Bar Talk

Tyler Spratt

 

"What about that one over there?"

"Too Fat."

"Alright, how about one of those girls in line for the bathroom?"

"I’m a little old to be opening fresh hatchet wounds. Don’t even plant the seed man… hey. Look at that."

"Maybe five years ago."

"What’s that supposed to mean? Check the Rolex and the threads. Bitches like her, they are all about the money man."

"How do you know?"

"Look who she’s talking to. Both those guys’re older and fatter than me."

"How do you know that’s not her pop and uncle?"

"Man, look at her body language. No display of affection. She’s workin’ the mines for sure man. She really thinks she’s somethin’ too. Vanity always helps."

"So she’s vain huh? Well then you two are a perfect match. She can use the glossy shine of your scalp to help re-apply her makeup."

"Cute. Need I remind you of her present company?"

"So you intend to chase a gold digger? How does this make sense?"

"I’m not trying to make her my girlfriend man. She’s just gonna take a load."

"Yeah, I got that. But she’s gonna want to get some drinks out of ya."
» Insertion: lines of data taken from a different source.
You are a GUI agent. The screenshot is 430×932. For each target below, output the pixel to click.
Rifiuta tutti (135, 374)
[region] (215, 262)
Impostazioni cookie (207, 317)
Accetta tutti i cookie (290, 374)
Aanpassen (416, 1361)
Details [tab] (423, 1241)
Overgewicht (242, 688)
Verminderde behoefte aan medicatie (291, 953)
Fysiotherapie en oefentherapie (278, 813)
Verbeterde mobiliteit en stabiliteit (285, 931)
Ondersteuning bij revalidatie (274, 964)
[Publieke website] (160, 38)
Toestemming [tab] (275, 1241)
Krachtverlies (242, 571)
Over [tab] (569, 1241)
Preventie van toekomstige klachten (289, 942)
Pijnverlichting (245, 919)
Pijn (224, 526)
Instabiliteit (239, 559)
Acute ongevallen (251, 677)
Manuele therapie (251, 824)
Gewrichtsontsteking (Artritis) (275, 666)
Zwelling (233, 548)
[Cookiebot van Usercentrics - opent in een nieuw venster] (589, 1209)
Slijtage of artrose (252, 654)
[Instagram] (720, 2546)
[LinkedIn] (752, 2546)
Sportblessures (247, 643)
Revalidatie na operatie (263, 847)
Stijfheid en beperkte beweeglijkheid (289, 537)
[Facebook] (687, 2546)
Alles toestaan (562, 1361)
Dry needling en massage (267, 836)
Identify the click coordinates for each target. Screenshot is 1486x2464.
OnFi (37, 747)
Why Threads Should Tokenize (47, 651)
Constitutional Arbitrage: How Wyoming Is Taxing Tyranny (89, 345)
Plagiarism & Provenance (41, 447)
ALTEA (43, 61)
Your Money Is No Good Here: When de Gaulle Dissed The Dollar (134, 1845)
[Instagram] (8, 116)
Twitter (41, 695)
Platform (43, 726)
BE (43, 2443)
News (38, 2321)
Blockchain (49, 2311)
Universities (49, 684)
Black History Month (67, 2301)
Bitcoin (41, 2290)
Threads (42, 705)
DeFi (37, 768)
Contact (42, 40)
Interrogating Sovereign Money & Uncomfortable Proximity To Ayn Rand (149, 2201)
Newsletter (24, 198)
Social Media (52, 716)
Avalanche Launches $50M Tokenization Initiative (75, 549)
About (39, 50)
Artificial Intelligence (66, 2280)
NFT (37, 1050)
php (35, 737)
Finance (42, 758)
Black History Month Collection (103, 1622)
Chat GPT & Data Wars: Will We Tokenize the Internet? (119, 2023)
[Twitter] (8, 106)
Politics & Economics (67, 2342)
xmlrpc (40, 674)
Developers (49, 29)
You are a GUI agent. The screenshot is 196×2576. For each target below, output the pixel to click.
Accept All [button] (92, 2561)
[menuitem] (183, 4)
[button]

"Man, as far as I’m concerned the drinks are a prostitution fee. Crack whores, alchowhores, whatever, when it comes to buying sex drugs aren’t just same as cash, they’re better."

"Prostitution bordering date rape."

"There is no brute force involved man…at least not on this end. If they accept the drinks, they accept the consequences of those drinks, and if they happen to be easily persuaded during periods of intoxication, I can hardly be blamed if the situation happens to work out for me."

"I’m not sure you are fully accounting for your level of involvement in all this."

"How is this any different than pickin’ up a sloppy drunk bitch at last call?"

"Another esteemed practice."

"What’s the fuckin’ deal man? Are you savin’ yourself for your wedding night?"

"What kind of question is that? I have a penis don’t I.

"Then play some wing, and help me fuck this bitch."

"And be an accessory? I don’t think so."

"Man, what’s the worst that could happen?"

"Incarceration. Public humiliation. Getting sodomized."

"Relax man, you have heard that bad things happen to good people right? Well bad things happen to gold digging bitches too. The difference is that nobody cares."

"So you see yourself as some kind of vigilante huh? Punishing the wicked one fine piece of ass at a time."

"Well…more or less."

"What happens when you get prayed upon by karma?"

"Man, Do you mean to tell me that you actually believe in superstitious bullshit like karma? Reality check man. There is no such thing as karma. Poetic justice only occurs when one or more people are aware of it. Look around you man. Do you see any signs divine justice? No. There is no right and wrong. No good and evil. Just actors and actions."

"I’m not gonna help you victimize that girl."

"Well then fuck you man. I will do it myself. You just pussed your way out of sloppy seconds."